Credit:  By Annette Cary | Updated December 22, 2022 | tri-cityherald.com ~~

A state council is proposing ways to minimize the view of hundreds of soaring towers and spinning turbine blades from a massive wind and solar energy farm planned south of the Tri-Cities.

Scout Clean Energy wants to build up to 244 wind turbines with blades possibly extending as high as the Seattle Space Needle. They would stretch along the Horse Heaven Hills from south of Finley to south of Benton City.

Tri-Cities area residents have been sharply divided on the project, ranging from concerns for wildlife and views to the interest in adding more jobs and expanding clean energy options.

This week, the Washington state Energy Facility Site Evaluation Council released a voluminous draft environmental study for the project.

The public has until Feb. 1 to submit comments on the environmental impact statement.

Tri-Cities area residents have been sharply divided on the project.

Scout Clean Energy is proposing up to 244 wind turbines that would stretch along the Horse Heaven Hills from south of Finley to south of Benton City.

The project site would be 112 square miles, although the developed area of the project would cover only about 10 square miles.

The project also would include solar facilities and battery storage, for a maximum output of up to 1,150 megawatts, depending on the weather.

The project would provide close to 1,000 construction jobs, and a union agreement signed in June ensures that the jobs would be filled by local workers.

“The Tri-Cities union trades stand in strong support of the Horse Heaven Clean Energy Center,” said Francisco Elguezabel, business manager of Laborers’ International Union of North America Local 348, as the draft study was released Monday.

The project also would contribute $250 million in local tax revenue over it 35-year operating lifespan, says the developer.

“The Horse Heaven Clean Energy Center will revolutionize the energy landscape in Eastern Washington, supporting the statewide transition to clean energy,” said Dave Kobus, senior project manager at Scout Clean Energy.

But other Tri-Cities residents are concerned about the loss of agricultural land and the impact to skyline views.

Depending on how many turbines are included in the final design, some could reach 671 feet high.

Benton County has argued the project would eliminate more than 1% of its prime ag land from actual or potential agriculture production.

About 80% of public speakers at a county town hall in the Tri-Cities in March 2021 opposed the project. They said it would be an “atrocity,” an “eyesore” and “grotesque.”

U.S. Rep. Dan Newhouse, R-Wash., has weighed in, saying that the scale of the project would have a “colossal impact” on skyline views, which are valued not only by area residents but by tourists drawn to the Tri-Cities world-class wine industry.

Wind turbine view mitigation

The draft environmental study proposes multiple steps to reduce the visual impact of the project, including shadow flicker cast by moving blades on nearby homes.
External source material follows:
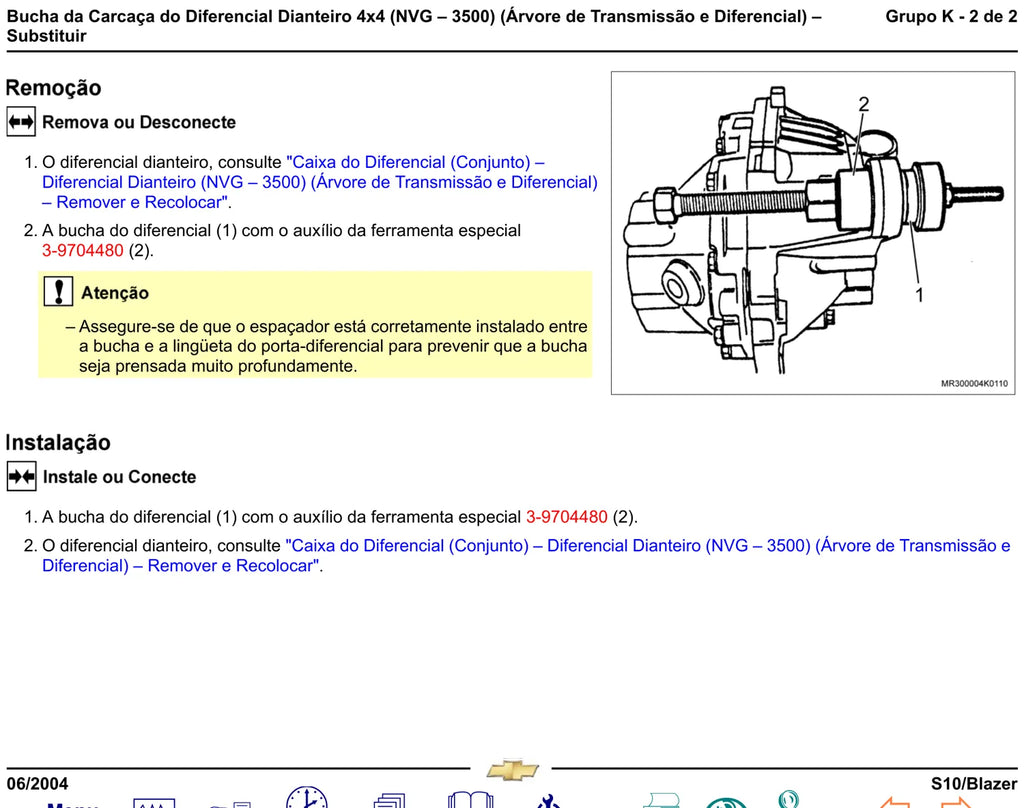
Task: Open the book icon in bottom toolbar
Action: click(x=470, y=800)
  • Turbines should be more than a half mile from residents whose land is not part of the project.
  • Advertising and cell phone messages, which the study said would be out of place in the ag landscape, would not be allowed on turbines.
  • Solar collectors would need to be a color that minimizes contrast with the landscape, and solid fencing would be required to screen views of solar arrays that are adjacent to viewpoints or homes.
  • The battery energy storage system should mimic ag structures in the area in both scale and appearance.
  • Structures should be as far as possible from roads.
  • Flickering shadows from turning blades should be avoided if possible at nearby homes. The flicker also could be addressed by planting trees or shading windows. As a last resort, the turbine blades could be programmed to stop turning during brief periods when shadow flicker would occur.
  • Scout Energy would be required to set up a complaint resolution procedure that would include a 24-hour hotline for shadow flicker issues.

The draft environmental study also covers other impacts of the proposed wind and solar project, including to wildlife and to the tribes.
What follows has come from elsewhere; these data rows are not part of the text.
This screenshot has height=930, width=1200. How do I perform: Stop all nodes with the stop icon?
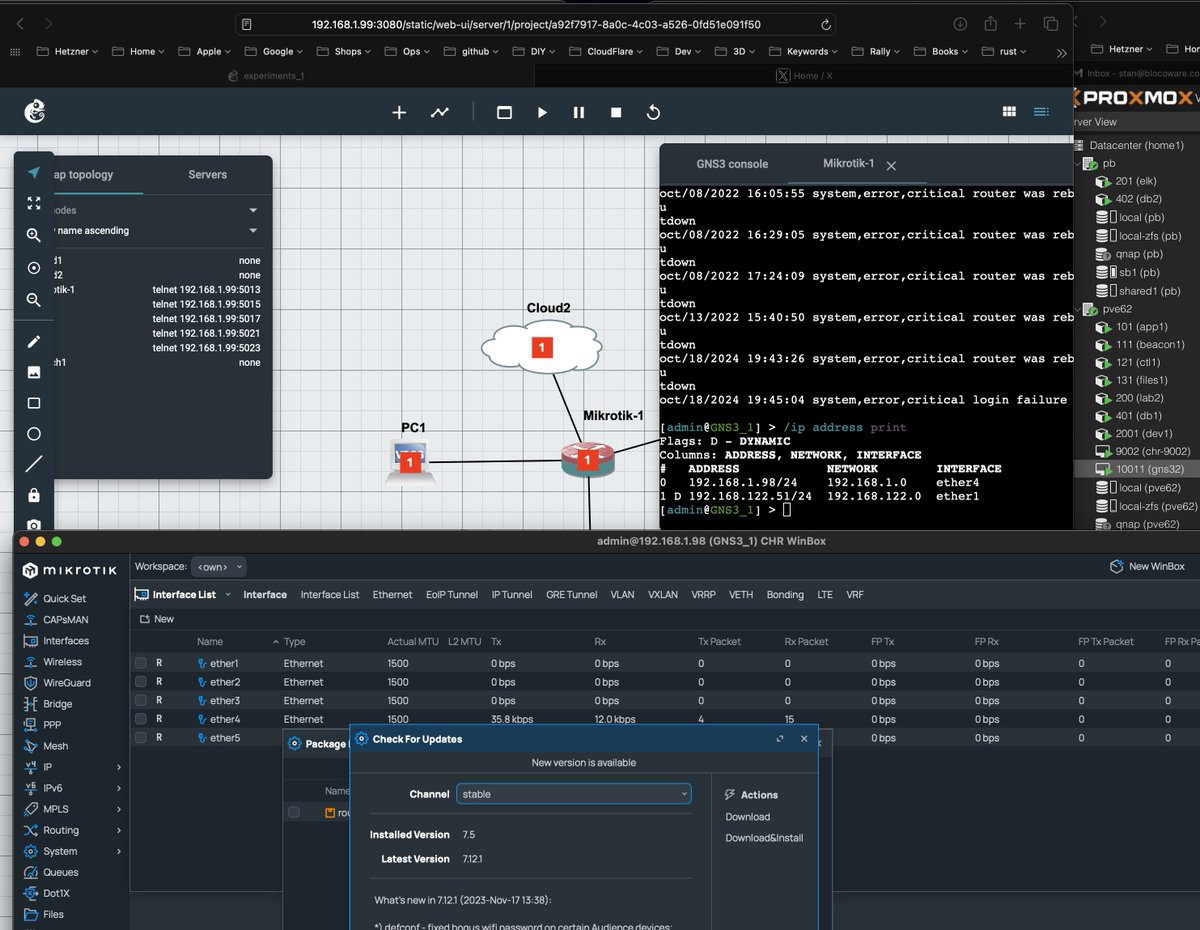click(x=616, y=112)
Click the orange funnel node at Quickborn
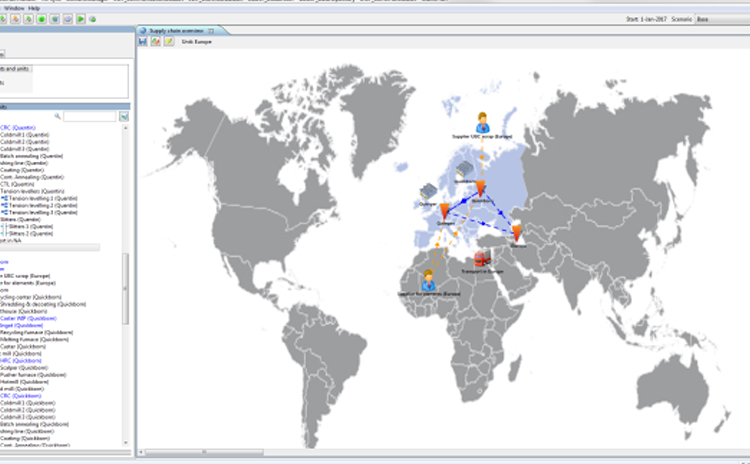Screen dimensions: 750x464 [x=481, y=189]
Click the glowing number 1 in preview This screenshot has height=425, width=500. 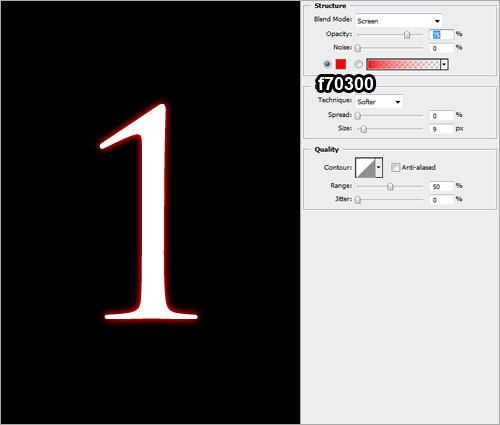pos(150,212)

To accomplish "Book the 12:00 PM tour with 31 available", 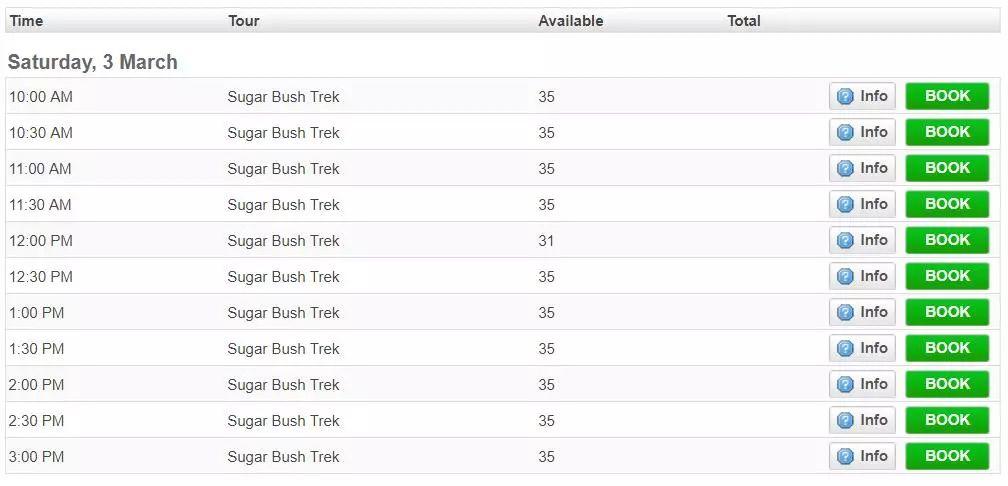I will (947, 241).
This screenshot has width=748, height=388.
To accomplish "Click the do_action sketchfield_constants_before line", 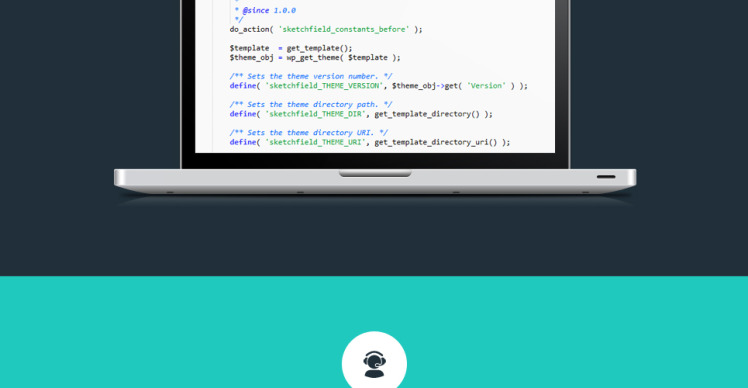I will 326,29.
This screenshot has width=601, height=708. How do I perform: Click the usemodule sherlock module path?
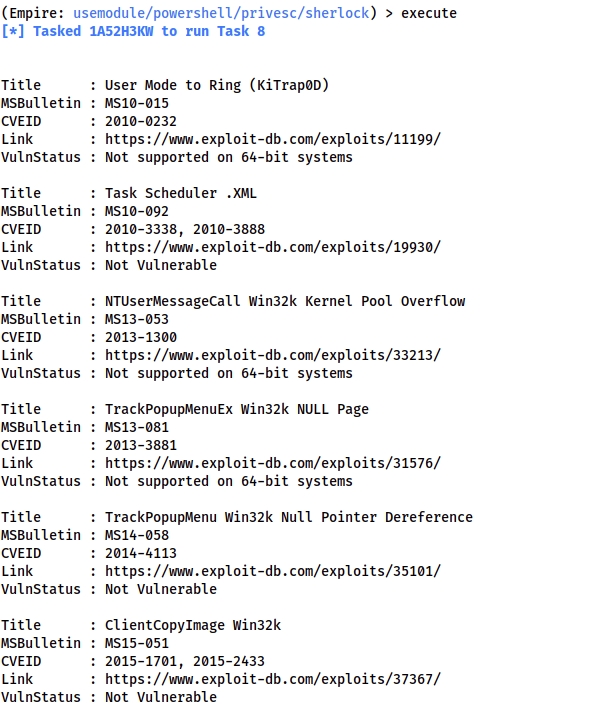coord(222,14)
Wildlife and Horse Heaven project

In 2021 the ferruginous hawk that nests in the Tri-Cities area was declared an endangered species in Washington state, and the ridge line of the Horse Heaven Hills is an important foraging area for raptors, according to the Washington state Department of Fish and Wildlife.
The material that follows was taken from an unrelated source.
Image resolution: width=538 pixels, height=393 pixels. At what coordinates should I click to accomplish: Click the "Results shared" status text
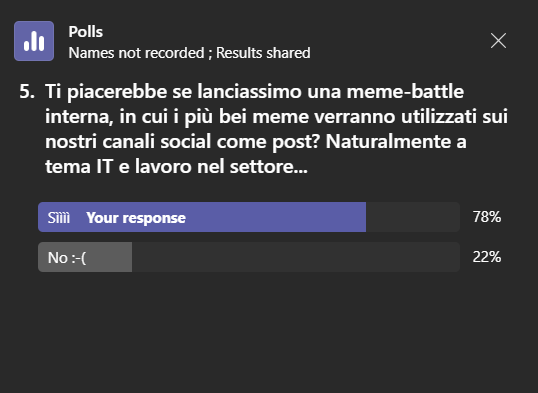click(x=263, y=53)
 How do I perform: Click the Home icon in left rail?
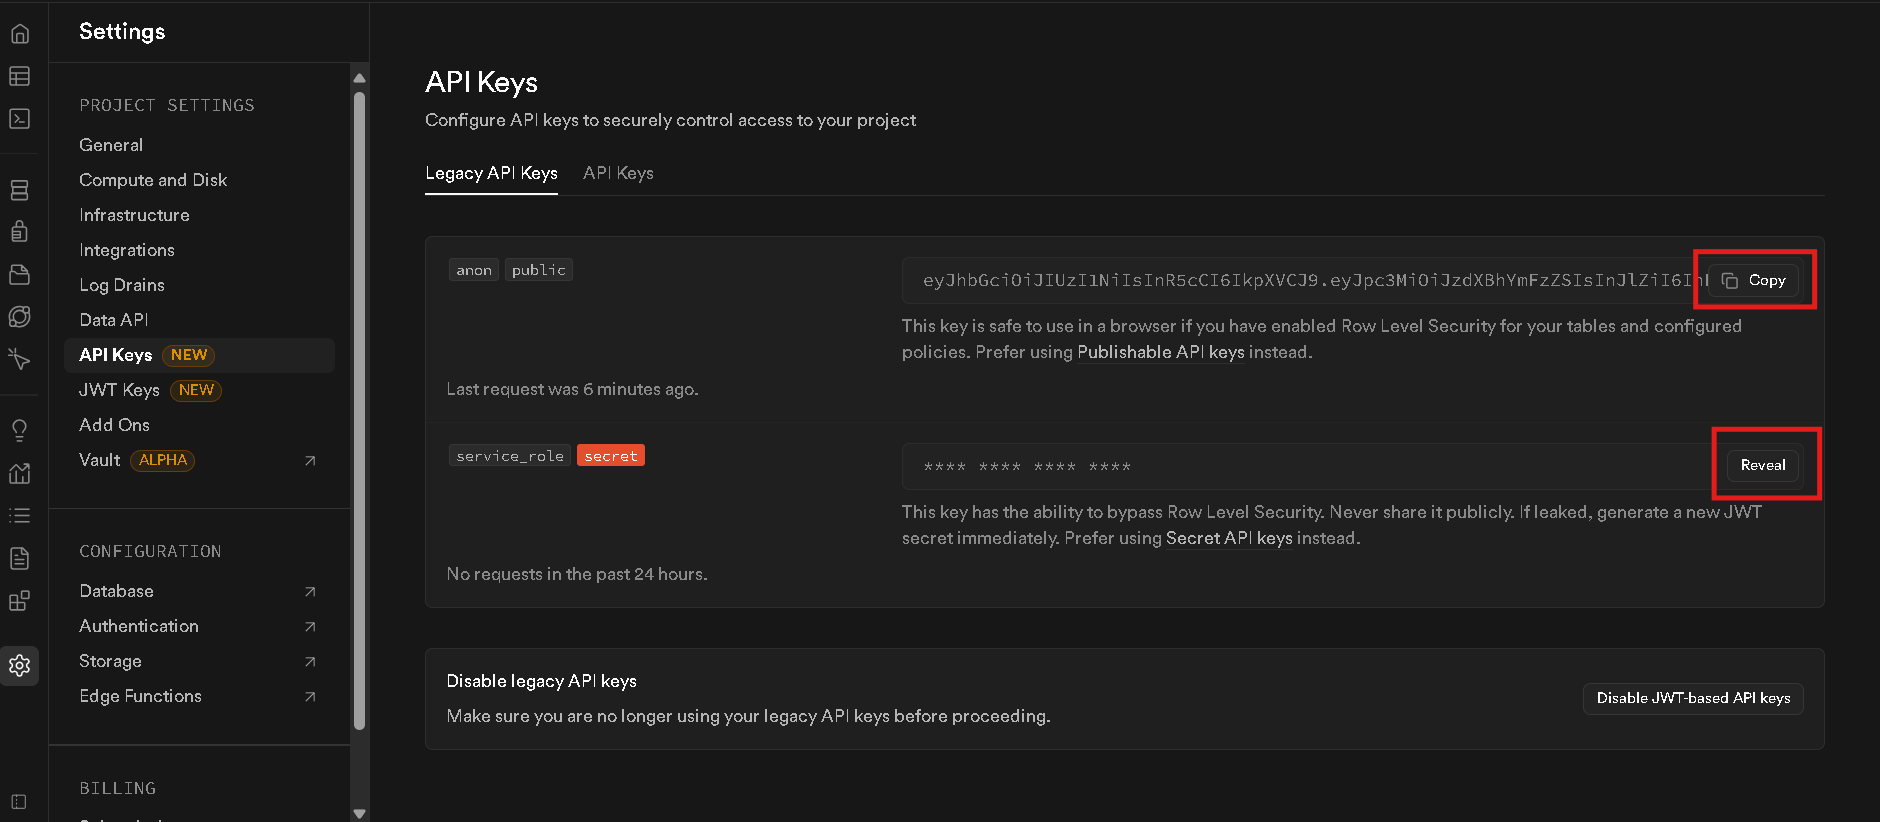(19, 34)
No structures would be allowed within two miles of ferruginous hawk nests, according to the draft study.

Fencing would be limited where feasible to limit barriers to the movement of pronghorn antelope.

Mitigation steps would also be required for other species, including burrowing owls and eagles.

The Yakama Nation says that the project likely would impact traditional cultural properties, including spiritual sites, and a documented archaeological site.

Coordination with the tribe is continuing, according to the study.

The wind, solar and battery storage project is proposed by Scout, of Boulder, Colo., which is a portfolio company of Quinbrook Infrastructure Partners, a private equity firm.

Quinbrook is selling Scout to Brookfield Renewable, a publicly traded company, Quinbrook announced in September.

The state Energy Facility Site Evaluation Council will decide whether to recommend the project to Gov. Jay Inslee, who will make the final decision.

Comment on draft study

The draft study is posted at efsec.wa.gov under the Horse Heaven Wind Project section. It also is available at libraries in Benton County and Pasco.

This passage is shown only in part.